I believe there may be a few studies on athletes refraining from sex before big games or fights (the idea here was more you are angrier if you can't get laid and take it out on the other team/ guy), but I can't recall what the outcomes were.

I saw this hypothesis tested on Mythbusters or one of those type shows, and the athlete actually performed measurably better after sex.
posted by Bron at 7:04 PM on May 10, 2009 [3 favorites]

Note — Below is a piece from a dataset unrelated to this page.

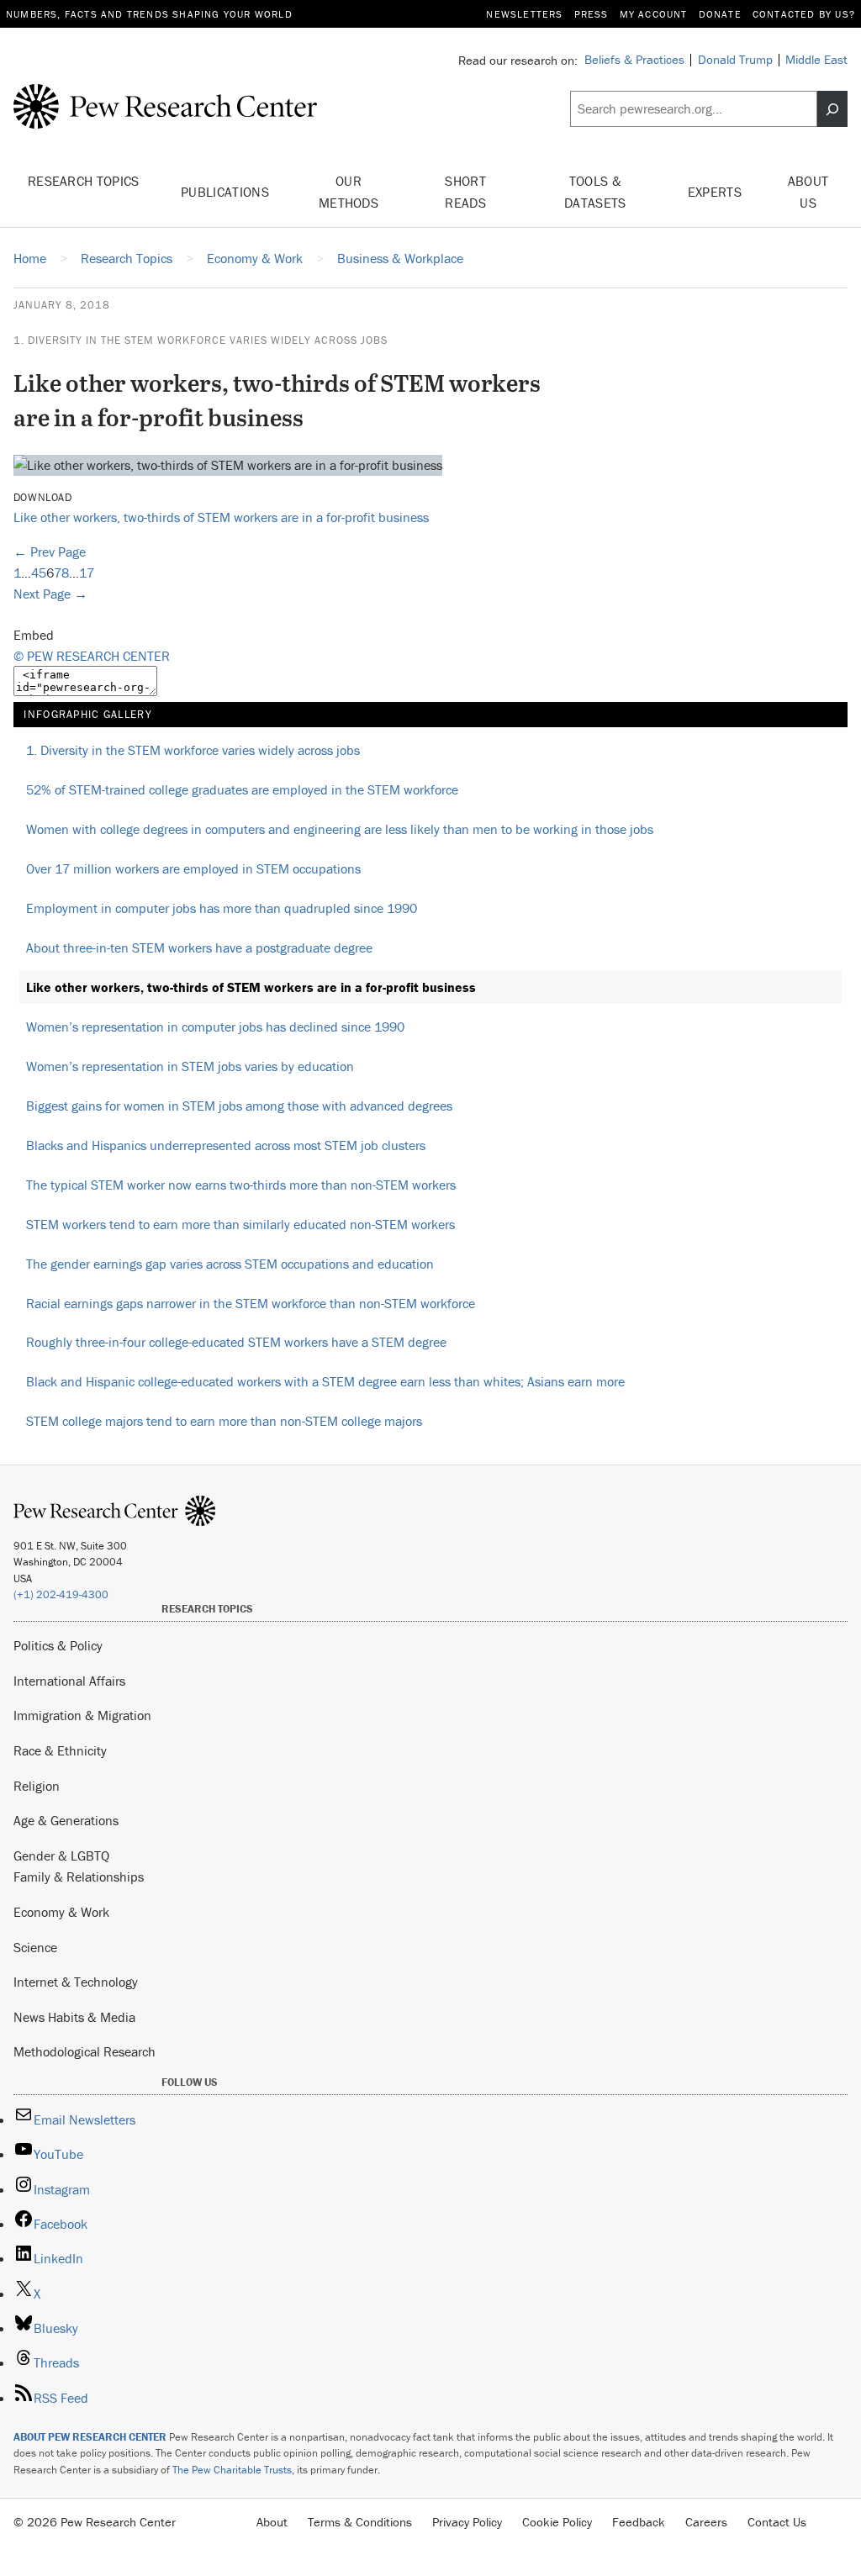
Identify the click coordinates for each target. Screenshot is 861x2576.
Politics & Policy (58, 1645)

In yoga theory the sublimation doesn't magically happen but is achieved by the headstand asana (the energy flows from the root of spinal cord down to the crown of the head, or if you like kundalini yoga perspective better, the kundalini snake unwraps its 3 1/2 coils downward, again to the crown of the head). A mere 30 minute daily headstand should be enough to confirm or disconfirm this theory! Yay!
posted by rainy at 7:36 PM on May 10, 2009

As a reasonably accomplished writer, artist and musician (published, sold / freelanced, and regularly performing), I would say that this theory is, you should excuse the expression, a load of codswallop. That said, it probably works differently for different people. Personally, if I am lacking I am unhappy, and if I am unhappy it affects my work. Yes, I can still work, but I don't enjoy it as much, and I am not as relaxed a creator. When I am relaxed I am more productive and my output is of a higher quality.

It was marriage that was killing my creativity... but that is another question entirely.
posted by Guy_Inamonkeysuit at 6:43 AM on May 11, 2009

I dunno, I have more time to make stuff when I am not having a boyfriend clamoring for um, attention, but I don't necessarily think that one potential energy converts into another like that.
posted by jenfullmoon at 4:14 PM on May 11, 2009

Sublimation is a proven fact. Lots of things sublime, even things you have interacted with. Caffiene will sublime at room pressure, and carbon dioxide sublimes as well. Sublimation is just turning from a solid directly into a gas.

Oh wait you mean some old brain theory about being celibate and protecting our vital fluids. No thats just silly.